The 37-year-old was measured up for vacancies at Aberdeen and Hearts before being interviewed for the manager's position at Inverness Caledonian Thistle late last year.
That will have given the former Scotland midfielder a glimpse of a bright future as a manager. A run of just two wins in Alloa's last eight league matches might also have brought into view a less glamorous reality; the part-time side had flirted with the promotion play-off places earlier in the campaign, while their true ambitions remain married to their current league position.
Alloa advanced quickly as Hartley introduced modern fitness techniques and video analysis but his club's aims lean more towards tradition - a part-time team in the Championship can be content to simply stay there.
His own imperatives have perhaps been promoted before this campaign is over and Hartley will likely hope that his decision to step away on Saturday will take him closer to realising a grander ambition. "It wasn't something that we anticipated happening," Mike Mulraney, the Alloa chairman, told Herald Sport. "We had been working on signing a player and had extended a player's contract on Friday; we were looking at other things, too. But there are two things: once Paul has made his mind up that's it and he knows his own mind. You've got to respect that.
"I said to all the boys in the changing room to enjoy [their final farewells with Hartley] because they will be telling their kids and their grandkids that they played for that man.
"They are going to be able to say that because they will see him managing at the highest level. But you have to respect his opinion on his position as manager and Paul felt he had reached the end of the road."

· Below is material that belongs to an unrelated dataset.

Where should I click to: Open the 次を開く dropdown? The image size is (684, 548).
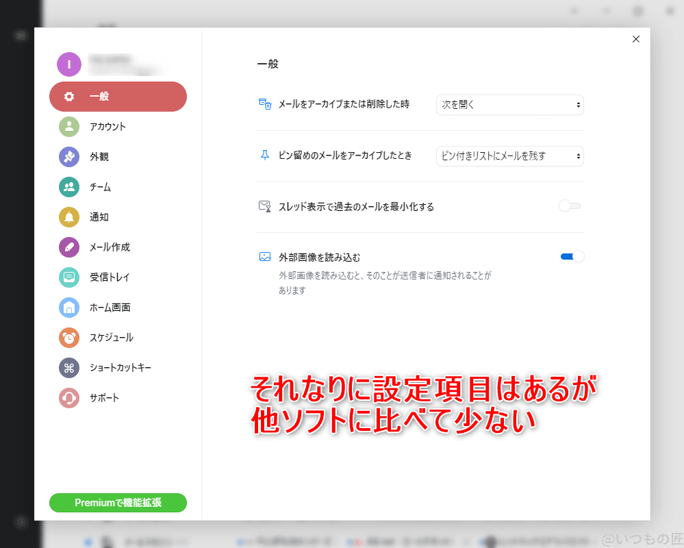click(509, 105)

That would become a little bumpy during his final 90 minutes at the wheel, as Alloa suffered a 5-1 defeat at home to Dumbarton on Saturday.
The visitors were strolling comfortably into the promotion play-off places before Kevin Cawley caused a minor irritation with a goal to make it 3-1 midway through the second half. It would be salved by a second goal for Chris Kane, on loan from St Johnstone, and another from Jordan Kirkpatrick late on.
Those goals punctuated the biggest margin of victory registered by Dumbarton this season and it is a record which is likely to prove lasting, as is the involvement of Kane. The Championship side have spoken to St Johnstone about extending the young striker's loan agreement until the end of the season.
"It's good to hear that [Ian Murray, the Dumbarton manager] wants to keep me," said Kane. "I've spoken to Tommy Wright [the St Johnstone manager] and he's happy for me to stay, so I'd just like to keep scoring goals and doing what I'm doing."
The obligations of Paddy Connolly have changed temporarily, though, with the Alloa assistant manager having been placed in charge of the first team on an interim basis. He has since informed Mulraney that he does not wish to be considered as a long-term successor to Hartley.
The position of manager remains essentially vacant, then, even if it can be filled with expectation following the club's recent successes. Alloa's stature as a part-time club might work to narrow the scope of potential applicants but it remains a club which is stable off the pitch and employs a playing squad strong enough to keep the likes of Cowdenbeath and Morton at arm's length this season.
Hartley and Mulraney would settle for holding two glasses out on Saturday. "It says it all that after the game he is up having a glass of wine with me," added the Alloa chairman. "How does it get any better than that?"